We ask: How does the time to run the simulation grow when we increase the number of light changes?
Scenario Under Consideration
Analyze the time complexity of the following code snippet.
for cycle in range(num_cycles):
turn_on_red()
wait(red_duration)
turn_on_green()
wait(green_duration)
turn_on_yellow()
wait(yellow_duration)
# End of simulation
This code runs a traffic light sequence for a set number of cycles, turning lights on and waiting for their durations.
Identify Repeating Operations
Identify the loops, recursion, array traversals that repeat.
- Primary operation: The for-loop that repeats the light changes for each cycle.
- How many times: Exactly
num_cyclestimes, once per cycle.
How Execution Grows With Input
Each cycle runs the same fixed steps of turning lights on and waiting.
| Input Size (num_cycles) | Approx. Operations |
|---|---|
| 10 | About 10 cycles of light changes |
| 100 | About 100 cycles of light changes |
| 1000 | About 1000 cycles of light changes |
Pattern observation: The total work grows directly with the number of cycles; doubling cycles doubles the work.
Final Time Complexity
Time Complexity: O(n)
This means the time to run the simulation grows in a straight line as you add more cycles.
Common Mistake
[X] Wrong: "The time to run the simulation stays the same no matter how many cycles we have."

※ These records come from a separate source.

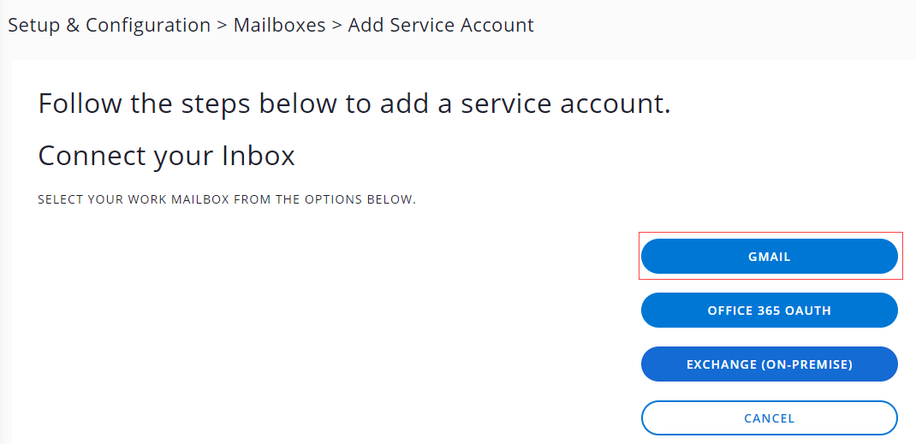
Task: Open the Mailboxes breadcrumb link
Action: point(279,26)
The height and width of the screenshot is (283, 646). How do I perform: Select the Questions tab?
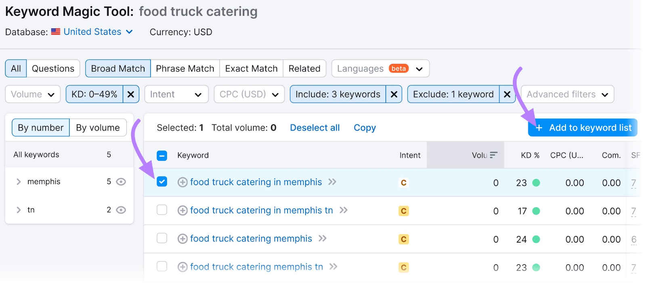53,69
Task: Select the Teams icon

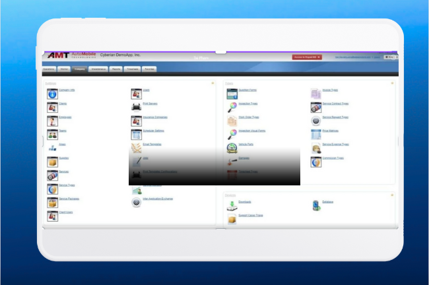Action: [x=52, y=135]
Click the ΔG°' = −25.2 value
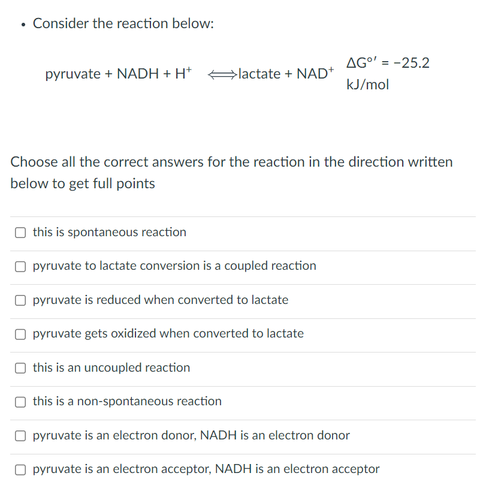486x497 pixels. pos(387,62)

[OK] Correct: Each cycle repeats the same steps, so more cycles mean more total time.
Interview Connect
Understanding how loops affect running time helps you explain how programs scale, a key skill in many coding tasks.
Self-Check
"What if we added a nested loop inside each cycle to blink the yellow light multiple times? How would the time complexity change?"